勝手に表現を変えるな

           


北杜夫の角川文庫版「どくとるマンボウ航海記」に奥野健男は解説を寄せて、次のように記している。

のっけから「あろうことがあるまいことが」とか・・・とか・・・とかいうふざけたような大げさな表現にあうとこれは文学ではないと抵抗を感じる人も少くないだろう。

ところが、眼を皿のようにして、この最初の表現を探しても、本文に見当たらない。なぜか。文庫から削除されてしまったからである。

中央公論社の原版を開くと、確かに第2ページ目に、濁点のない、この副詞句が印刷されている。

筆者の手元にある角川文庫は、昭和59年9月発行の51版、昭和40年の初版から、およそ20年もたつというのに、「あろうことかあるまいことか」と原文のとおり印刷し直すことも、解説文の誤植を訂正することもない。

新潮文庫と中公文庫はどうかと調べてみると、同じように、この「大げさな表現」は抜き取られていた。

筆者をはじめ読者は、こんな「ふざけたような大げさな表現」を楽しみにしているのを文庫の編集者は知らないのだろうか。

ほかにも削除された表現はないかと原版と文庫3冊を比較したところ、最後の1行「我信ず、荒唐無稽なるがゆえに」の直前の文章から「度しがたい」「アホらしき」の語句が消えている。

中公文庫の「ゴマンとある名画のことなど」の章を覗くと、イタリアの港街は、ジェノヴァと記している。原版と他の文庫はゼノア。

この異なる表記は、同じ都市を指しているのか。フロマーの「北イタリア案内」は、次のように記している。

新旧、清濁併せ呑むゼノア(ジェノヴァ)は、港から拡がる丘のように層が厚い。ここは、昔も今も、何よりも港町である。ゼノアは英語、ジェノヴァはイタリア語と判明した。

新潮文庫と中公文庫は、漢字の書き変えもしている。「銓衡」を「選考」に、また「智慧」を「知恵」に改悪している。

キーボードを使って文章を綴る機会が、この国にもかなり普及している以上、「悖徳」を「背徳」へ、「義捐金」を「義援金」へと漢字を書き換えるのは、この際やめようではないか。
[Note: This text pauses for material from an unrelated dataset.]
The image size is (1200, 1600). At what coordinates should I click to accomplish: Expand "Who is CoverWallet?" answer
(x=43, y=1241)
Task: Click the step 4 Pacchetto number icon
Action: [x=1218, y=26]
ほかにも、「假」を「仮」へ、「藝」を「芸」と無惨にも変形するのはやめて、手書きなら構わないが、印刷では正字を使おうではないか。

学校の習字の時間はこれまでどおり、あっても構わないが、漢字の書き取りテストは、即刻やめたほうがいい。

鉛筆やボールペンなどの筆記具を握るよりも、キーボードやスマートフォンに向かう機会が、圧倒的に多いと思うからである。

戦前には、まだコンピュータゲームもなく、新聞や雑誌はすべて総ルビだったので、小学生さえも何でも読みこなすことができた。

勉強の基本は独学であり、その手段は圧倒的に読書である。また、記憶は若いほど身につきやすい。

とすれば、学校で教える漢字の数に制限を設けることは、こどもの脳を甘やかしていることにならないか。

筆者は無制限の漢字を読めるように指導するのは賛成だが、小学生のうちから英語を教えるのは反対である。

英語は中学生からでも、遅くはない。小学生のうちに漱石や鷗外の文章を味わえるようになるほうが、ずっと大切だと思う。

それに、読書を小学生のうちに習慣にしてしまえば、大人になって、充実した人生を自ら切り開くことが可能になるのではないか。少なくとも、生涯学習を楽しめるようになる。